> **Exercise**:
Find the line with "The width and height of the screenshot is (312, 439)." in the entries below, then reproduce it and every line after it down to and including the line with "Click the 关注", exactly.

> **Provided material**:
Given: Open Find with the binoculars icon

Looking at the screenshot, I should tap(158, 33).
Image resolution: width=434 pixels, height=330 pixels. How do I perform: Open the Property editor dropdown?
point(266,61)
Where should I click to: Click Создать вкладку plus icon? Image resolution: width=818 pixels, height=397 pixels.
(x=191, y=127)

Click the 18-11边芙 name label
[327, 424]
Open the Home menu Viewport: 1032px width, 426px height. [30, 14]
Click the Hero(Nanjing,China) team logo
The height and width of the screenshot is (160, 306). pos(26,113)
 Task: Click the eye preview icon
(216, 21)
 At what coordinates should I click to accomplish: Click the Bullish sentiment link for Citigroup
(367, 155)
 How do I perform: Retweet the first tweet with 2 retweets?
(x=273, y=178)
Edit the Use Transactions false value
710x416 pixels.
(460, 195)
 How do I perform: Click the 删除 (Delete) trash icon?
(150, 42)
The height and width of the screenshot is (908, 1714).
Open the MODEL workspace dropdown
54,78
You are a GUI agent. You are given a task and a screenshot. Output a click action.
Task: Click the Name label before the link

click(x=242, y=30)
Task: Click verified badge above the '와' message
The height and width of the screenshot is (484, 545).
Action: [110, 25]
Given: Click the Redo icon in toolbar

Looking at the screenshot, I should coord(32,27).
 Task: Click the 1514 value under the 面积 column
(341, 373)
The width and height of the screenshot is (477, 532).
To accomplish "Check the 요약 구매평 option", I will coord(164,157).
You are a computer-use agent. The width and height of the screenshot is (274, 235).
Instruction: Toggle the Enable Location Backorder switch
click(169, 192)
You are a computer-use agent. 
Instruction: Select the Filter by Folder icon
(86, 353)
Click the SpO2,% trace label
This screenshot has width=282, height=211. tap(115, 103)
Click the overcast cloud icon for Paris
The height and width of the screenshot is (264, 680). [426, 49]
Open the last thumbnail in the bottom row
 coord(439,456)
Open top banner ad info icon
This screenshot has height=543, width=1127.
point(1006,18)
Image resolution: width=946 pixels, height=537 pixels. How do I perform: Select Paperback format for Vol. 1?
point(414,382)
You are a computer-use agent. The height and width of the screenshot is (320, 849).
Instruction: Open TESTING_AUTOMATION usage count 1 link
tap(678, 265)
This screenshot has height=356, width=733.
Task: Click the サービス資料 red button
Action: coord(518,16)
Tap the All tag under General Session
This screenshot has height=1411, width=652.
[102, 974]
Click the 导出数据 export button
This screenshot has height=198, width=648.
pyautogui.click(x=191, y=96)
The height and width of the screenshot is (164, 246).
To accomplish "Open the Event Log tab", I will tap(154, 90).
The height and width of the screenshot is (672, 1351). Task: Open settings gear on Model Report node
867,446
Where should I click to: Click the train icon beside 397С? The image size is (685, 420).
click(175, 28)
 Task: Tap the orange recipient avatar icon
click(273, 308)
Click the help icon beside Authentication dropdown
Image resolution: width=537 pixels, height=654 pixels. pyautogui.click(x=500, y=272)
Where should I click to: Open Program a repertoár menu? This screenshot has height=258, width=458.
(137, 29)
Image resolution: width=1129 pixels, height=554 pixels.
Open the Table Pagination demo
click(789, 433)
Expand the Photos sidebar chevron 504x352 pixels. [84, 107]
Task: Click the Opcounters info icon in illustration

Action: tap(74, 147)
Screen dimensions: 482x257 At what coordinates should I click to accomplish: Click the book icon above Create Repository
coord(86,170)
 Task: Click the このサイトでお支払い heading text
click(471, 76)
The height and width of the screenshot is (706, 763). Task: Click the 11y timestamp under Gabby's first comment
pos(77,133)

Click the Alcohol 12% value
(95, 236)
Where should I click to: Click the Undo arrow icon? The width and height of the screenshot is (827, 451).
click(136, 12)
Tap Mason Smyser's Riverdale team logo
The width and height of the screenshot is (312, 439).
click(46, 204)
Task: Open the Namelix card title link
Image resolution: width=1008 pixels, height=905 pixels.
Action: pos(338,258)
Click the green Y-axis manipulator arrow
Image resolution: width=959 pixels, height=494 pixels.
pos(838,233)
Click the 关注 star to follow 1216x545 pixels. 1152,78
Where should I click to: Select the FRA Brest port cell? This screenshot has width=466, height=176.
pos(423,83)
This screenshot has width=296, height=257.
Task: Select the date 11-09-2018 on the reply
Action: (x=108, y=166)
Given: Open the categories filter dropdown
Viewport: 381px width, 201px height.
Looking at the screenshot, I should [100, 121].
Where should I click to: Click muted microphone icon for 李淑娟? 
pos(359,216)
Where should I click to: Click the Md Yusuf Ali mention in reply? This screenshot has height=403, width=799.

> **Response box**:
The width and height of the screenshot is (312, 439).
click(46, 204)
Task: Open the Namelix card title link
Image resolution: width=1008 pixels, height=905 pixels.
Action: pos(338,258)
Click the green Y-axis manipulator arrow
Image resolution: width=959 pixels, height=494 pixels.
pos(838,233)
Click the 关注 star to follow 1216x545 pixels. 1152,78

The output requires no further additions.